Zig SDK: When packaging Zig projects, the Zig compiler is downloaded as a pre-built tarball and used as a build dependency. It follows the same pattern -- kind: manual, strip-binaries: "", tar source with SHA256 ref. It's a bootstrap compiler, not a runtime package. See the packaging-zig-projects skill for the full workflow.

Dependency Tracking

Pre-built binaries like Tailscale are NOT tracked by any automated dependency update mechanism (Renovate, bst source track, etc.). Updates are entirely manual:

  1. Check upstream for a new release
  2. Bump the version in the source URL
  3. Update the SHA256 ref
  4. Test the build (bst build elements/bluefin/<package>.bst)

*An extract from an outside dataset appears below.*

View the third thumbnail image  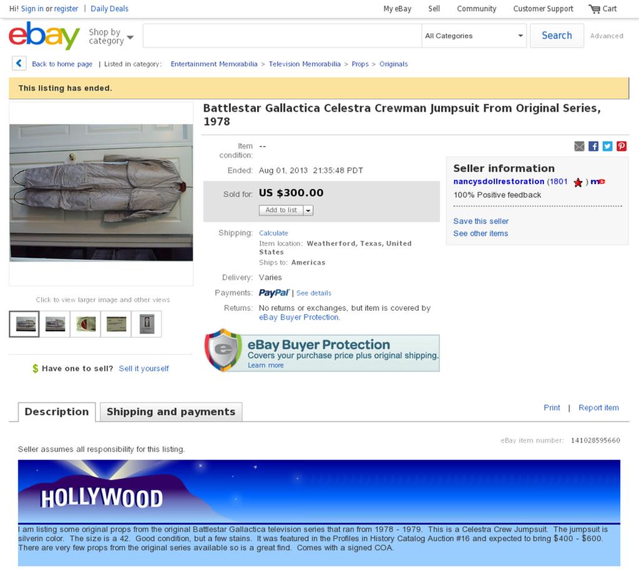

This is a known gap. When working on pre-built binary elements, always check whether the pinned version is current.

Common Mistakes

MistakeSymptomFix
Forget strip-binaries: ""Build fails during strip phaseAdd variables: strip-binaries: ""
Use /usr/sbin in pathsBinary not found at runtimeAlways use %{bindir} (/usr/bin)
Use EnvironmentFile=/etc/default/Service fails to startRemove directive, inline defaults
Use variables in source URLsYAML parse error or wrong URLUse multi-arch dispatcher pattern
Forget %{install-extra}Breaks extensibility conventionAlways end install-commands with it
Wrong install argument orderFiles installed to wrong locationUse -t DIR FILE form for clarity
Forget preset fileService not enabled on bootAdd 80-<name>.preset with enable
Tarball has no wrapping directoryCould not find base directory matching pattern: *Add base-dir: "" to the tar source (common with Go single-binary releases like fzf)

Related Skills

  • updating-upstream-refs — For the version bump workflow when updating pre-built binary versions. Covers tracking refs, testing builds, and validating changes.